Quite frankly, there is absolutely no way nor any reason for me to delve into an in-depth analysis of The Sopranos at length. I recognize I am quite a few years behind the times and I am certain no one is holding their breath for a Bunnylogue review of 7 seasons of murderous mafia magic. So as much as I would like to, I will refrain from doing that. What I simply cannot abstain from doing. however, is paying tribute to (I know I may have uttered this a few times before but for real this time), what I can truly say is one of the best premium cable shows I have seen to date.
It is nearly impossible for me to rank the best episodes, the most provoking scenes or sexiest mafia-rific hook-ups with any semblance of finiteness. There are simply too many to recount. But even though it is far too vast and brilliant a series to justly do so, please indulge me while I stream-of-consciousness-ly pay tribute to a few top-of-mind moments of sheer genius experienced along my Sopranos journey.
Season 1 - College. I wrote about this in a previous post so please accept my apologies for repetitive writing but the chemistry between Carmela (Falco) and Father Phil Intinola (Falco's clear personal comrade Paul Schultze) is electric. The scenes between the two characters are electrifying... an in-home communion over the fire, home-cooked Italian meal shared between the good Catholic wife and her priest combined with altogether too much wine. What an absolutely breathtaking sixty minutes. It was the first that truly captivated me.
Season 3 - Employee of the Month. As if Lorraine Bracco really needed to prove her brilliance on-screen any more than she already had up until this point. Although difficult to watch Dr. Melfi get brutally raped, the depth of character portrayed during this episode was magnificent. Melfi showed a side of herself that we were never previously allowed to witness: vulnerability. I salute you, Lorraine Bracco. You. Are. Brilliant.
Season 4 - Whitecaps. Un-fucking-believable. You always felt Tony and Carmela were one day just going to burst at the seams in rage at each other. Or should I say, Carmela to Tony. The tension until now was, needless to say, palpable to the point of uncomfort. Tony's never-ending lies, his incessant cheating and temper... you prayed for her to finally lose it at him. And finally, in this hour plus episode, she does just that. The heat of Carmela's anger burned me through the screen of my iPad. If only all acting could be that fucking real.
Season 5 - Two Tonys. As I have no doubt many others did, I always prayed Tony would profess his love and ask Dr. Melfi to be with him. Taboo as we all knew it was, certain as we were she would say no, there was still that somehow guilty desire to watch doctor and patient duke out the off-limits on-screen. Watching Tony desperately plead for Bracco's Melfi to give him a chance as something other than her patient was so oddly fulfilling. Although she predictably turns down the offer, the episode at last quiets the latent desire... both his and ours. And the kiss. Yeesh.

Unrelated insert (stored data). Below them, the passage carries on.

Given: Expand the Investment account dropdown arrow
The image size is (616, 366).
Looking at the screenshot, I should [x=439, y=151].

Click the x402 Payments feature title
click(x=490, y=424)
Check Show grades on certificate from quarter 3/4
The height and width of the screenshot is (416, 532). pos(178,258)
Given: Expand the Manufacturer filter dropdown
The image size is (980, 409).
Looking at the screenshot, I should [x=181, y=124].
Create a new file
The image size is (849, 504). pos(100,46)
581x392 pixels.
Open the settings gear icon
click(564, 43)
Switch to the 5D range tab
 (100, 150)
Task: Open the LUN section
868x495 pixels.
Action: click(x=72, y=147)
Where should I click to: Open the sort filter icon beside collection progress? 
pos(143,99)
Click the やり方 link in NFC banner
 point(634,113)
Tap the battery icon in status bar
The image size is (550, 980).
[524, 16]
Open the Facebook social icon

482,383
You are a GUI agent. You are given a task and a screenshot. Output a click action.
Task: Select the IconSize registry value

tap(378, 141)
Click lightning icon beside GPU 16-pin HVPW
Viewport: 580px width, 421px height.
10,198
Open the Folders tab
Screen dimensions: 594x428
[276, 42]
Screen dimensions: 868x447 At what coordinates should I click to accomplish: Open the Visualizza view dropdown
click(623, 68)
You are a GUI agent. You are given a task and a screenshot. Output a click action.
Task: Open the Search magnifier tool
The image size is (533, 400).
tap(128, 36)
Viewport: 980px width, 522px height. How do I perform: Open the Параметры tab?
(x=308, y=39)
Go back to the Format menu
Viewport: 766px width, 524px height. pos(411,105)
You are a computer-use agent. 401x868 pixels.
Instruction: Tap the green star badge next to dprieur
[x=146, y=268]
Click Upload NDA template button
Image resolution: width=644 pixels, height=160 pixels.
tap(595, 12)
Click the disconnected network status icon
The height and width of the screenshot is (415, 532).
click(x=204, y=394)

Season 5 - Marco Polo. This brilliant episode marks the end of the what-we-know-will-be-temporary separation between Tony and Carmela. You can feel the reconciliation building during the sixty-minute birthday barbeque. You know it is coming... and when it finally does (in the pool mind you), all you can do is sigh. How could you take him back, Carmela? But in the end, you know you couldn't wait for it to happen.
Season 6A - Cold Stones. Carm and Ro do Paris. The raw emotions. The stunningly breath-taking Parisian scenery and psychological symbolism. Just wow.
Season 6B - Blue Comet. So much occurs within this we're-almost-there finale precursor. Doors that we don't think will ever close, do. RIP Bobby. A.J. returns to chez-Soprano from the psych ward after his unsuccessful suicide attempt. But the undoubted most provoking plotline lies in psychotherapy. The first jaw-dropper (at least to those with an inkling of psychology protocol) comes when Elliot, Dr. Melfi's own therapist, betrays the identity of his "favorite patient Soprano"at a dinner party. Bracco's Melfi is shocked, revolted and bewildered at the psychological no-no. But the most intense, and much anticipated, moment occurs between Melfi and Soprano behind the familiar walls of her office. In an attitude-ridden spat of therapeutic and human frustration, Dr. Melfi veritably fires Tony. "I don't think I can be of help to you." Disgusted by his relentless arrogance and disrespect and with the knowledge she cannot fix his sociopathy, she cuts him off for good. She stares, then slams the door as he makes his final exit from her office. The scene finally breaks the doctor-patient eggshells that have existed for 7 long years. It is sheer on-screen brilliance.
Season 6B - Made in America. The final episode. No. Words. Needed.
I suppose I went against my initial assertion that I would not do a series review. But what I said above was not intended as an analysis. Really. It is true heartfelt praise for some of the most adeptly-written-and-acted stuff I have seen. While I am sad I have reached the end of my Soprano road, I am encouraged and for the most part, fulfilled. David Chase, a true hats off to you. So that's it, I am finished... but definitely not the same. Ciao. For now.